Crime
La criminalité organisée se glisse dans toutes les failles qu’elle peut trouver. L’environnement est un domaine où le crime semble payer. Il est devenu un champ de manœuvre des mafias.
Le droit français de l’environnement est conséquent, mais il a un parent pauvre : le droit pénal. Un seul « crime » y figure, le terrorisme écologique, alors que la criminalité environnementale dans le monde est parvenue au pied du podium : c’est la 4e par les volumes d’argent qu’elle brasse.
Un quart de la criminalité organisée connue. Pour ne prendre qu’un exemple, le trafic de corne de rhinocéros rapporte deux fois plus que celui de cocaïne.
Peut-être est-ce cette constatation qui a conduit l’assemblée générale des Nations Unies à adopter le 30 juillet dernier, à l’unanimité, une résolution « exhortant les Etats membres à prendre des mesures pour combattre le trafic illicite d'espèces sauvages, notamment en renforçant les législations nationales et la coopération régionale ».
Le trafic d’espèces sauvages est en effet une des formes de cette criminalité.

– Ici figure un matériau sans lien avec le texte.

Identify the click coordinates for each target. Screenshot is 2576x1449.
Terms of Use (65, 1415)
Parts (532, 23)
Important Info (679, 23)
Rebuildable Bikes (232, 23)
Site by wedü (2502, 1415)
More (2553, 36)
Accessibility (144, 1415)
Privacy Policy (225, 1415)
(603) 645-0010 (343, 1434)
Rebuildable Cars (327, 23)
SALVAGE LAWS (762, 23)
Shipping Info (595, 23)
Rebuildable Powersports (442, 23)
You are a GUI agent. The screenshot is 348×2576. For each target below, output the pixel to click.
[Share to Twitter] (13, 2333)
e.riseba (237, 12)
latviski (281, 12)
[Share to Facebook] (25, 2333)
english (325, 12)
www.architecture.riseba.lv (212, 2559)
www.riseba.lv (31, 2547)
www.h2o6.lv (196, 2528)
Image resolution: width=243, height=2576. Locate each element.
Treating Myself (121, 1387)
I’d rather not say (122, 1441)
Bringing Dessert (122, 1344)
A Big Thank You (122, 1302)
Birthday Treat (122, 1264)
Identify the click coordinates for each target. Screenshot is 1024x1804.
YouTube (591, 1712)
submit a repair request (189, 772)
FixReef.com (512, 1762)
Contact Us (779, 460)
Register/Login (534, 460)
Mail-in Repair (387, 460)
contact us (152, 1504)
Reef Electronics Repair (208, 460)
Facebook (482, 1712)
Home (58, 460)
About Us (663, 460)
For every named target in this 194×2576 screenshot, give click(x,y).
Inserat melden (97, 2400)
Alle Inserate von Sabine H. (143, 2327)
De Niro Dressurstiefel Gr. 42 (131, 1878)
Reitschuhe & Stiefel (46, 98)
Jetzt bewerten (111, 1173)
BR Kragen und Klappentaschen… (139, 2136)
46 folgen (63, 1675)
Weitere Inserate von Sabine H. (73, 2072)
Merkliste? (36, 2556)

Il s’agit d’animaux, des gros et des petits, comme les éléphants et les perroquets, mais aussi de végétaux, de bois précieux par exemple. Il y a bien d’autres manières de perpétrer des crimes environnementaux. Les prélèvements illégaux de ressources peuvent se faire de mille manières, de même que les rejets dans l’environnement de substances indésirables. L’ouverture d’une mine – une mine d’étain par exemple - dans un secteur sensible, souvent illégale et en dehors de toute procédure, en est une, comme la pêche illégale. Le volume de cette dernière est supérieur à ce que l’on estime comme « sur pêche », la pêche au-delà de ce qui serait raisonnable pour maintenir les populations de poissons. Le braconnage maritime constitue une atteinte à l’environnement, et à une activité économique, ainsi fragilisée. Le développement durable apporte des doubles dividendes, et le non-développement durable produit des doubles pénalités. La lutte contre la pêche illégale ouvrirait aux pêcheurs « responsables » des marges de développement au fur et à mesure que les stocks de poissons se reconstitueraient.
Restons en mer. En face de cet exemple négatif, des mesures constructives ont été prises, ce qui montre bien qu’il n’y a pas de fatalité. Comme d’habitude, on constate qu’il s’agit de volonté politique avant tout, car il faut y mettre des moyens et, surtout, s’accorder entre les pays concernés. L’exemple favorable concerne les dégazages en mer. Il était courant que les cuves des bateaux soient rincées en mer, parfois non loin des côtes ce qui provoque des pollutions marines et des marées noires d’importances diverses. L’action internationale s’est mise en route, avec des règles partagées, des contrôles et des sanctions harmonisés et à des niveaux dissuasifs, des équipements dans les ports, des moyens techniques et policiers d’observation des bateaux et d’intervention. Il a fallu quinze ans peut-être, mais le résultat est là. Une pratique autrefois courante s’est progressivement réduite et est devenue aujourd’hui exceptionnelle.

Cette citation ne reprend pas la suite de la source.